Suami curhat atau mengeluh pada istri
Kita tidak sedang membahas tentang istri yang mengadu dan mengeluh
kepada suami. Karena yang ingin meringankan himpitan tugas tak hanya
istri. Tetapi juga suami.
Saat itu tiba, bagaimana sikap istri. Dan apa sebenarnya yang ingin
didapatkan oleh suami. Dan apa pula pelajaran di balik ketegaran suami
yang ternyata masih perlu bentangan lembut tempat mencurahkan segala
keluhan.
Hal itu, pernah dilakukan oleh suami terbaik. Rasulullah shallallahu alaihi wasallam.
Saat itu sudah memasuki bulan terakhir di Tahun 6H. Muslimin
berjumlah 1400 orang, langsung dipimpin oleh Rasulullah berangkat keluar
Madinah menuju ke Mekah. Bukan untuk perang atau menyerang Mekah.
Tetapi untuk membuktikan mimpi Nabi dalam tidurnya bahwa muslimin
memasuki Kota Mekah untuk ibadah dengan tenang tanpa gangguan. Tentu ini
merupakan kabar gembira bagi seluruh muslimin yang merindukan kiblat
mereka.
Tetapi ternyata, mimpi Nabi tidak terbukti tahun itu dan baru
terbukti tahun berikutnya. Nabi tidak salah, karena beliau tidak
menyebut kapan mimpi tersebut akan terbukti.

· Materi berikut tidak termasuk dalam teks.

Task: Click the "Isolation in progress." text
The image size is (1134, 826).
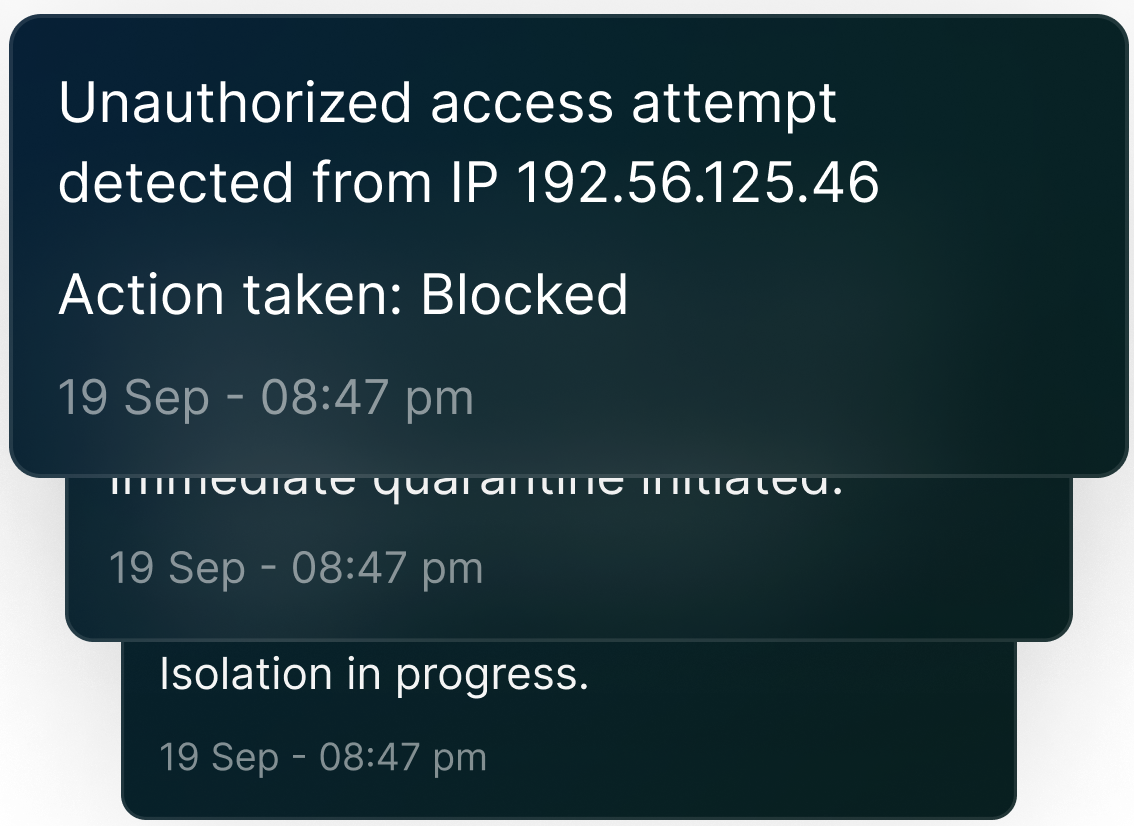Action: tap(374, 675)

Muslimin dicegat oleh
Quraisy di luar Kota Mekah, tepatnya di Hudaibiyyah. Muslimin tidak bisa
memasuki Mekah untuk melaksanakan umroh.
Muslimin kecewa. Kekecewaan mereka bertambah besar begitu mengetahui
isi perjanjian antara Nabi dan Quraisy yang secara kasat mata
dimenangkan oleh Quraisy.
Umar bin Khattab salah seorang yang kecewa, mengisahkan hal
tersebut. Sebagaimana yang disebutkan dalam Shahih Bukhari, Sunan Abu
Dawud, Musnad Ahmad, Dalail Al Baihaqi, Mushonnaf Abdurrazzaq dan
lainnya.
Setelah Nabi selesai dari membuat perjanjian dengan Quraisy, beliau
berkata kepada para shahabat: Bangun, sembelihlah ternak yang kalian
bawa kemudian tahallullah (bercukur sebagai tanda selesainya ibadah umroh).
Tidak ada satupun shahabat yang bergerak.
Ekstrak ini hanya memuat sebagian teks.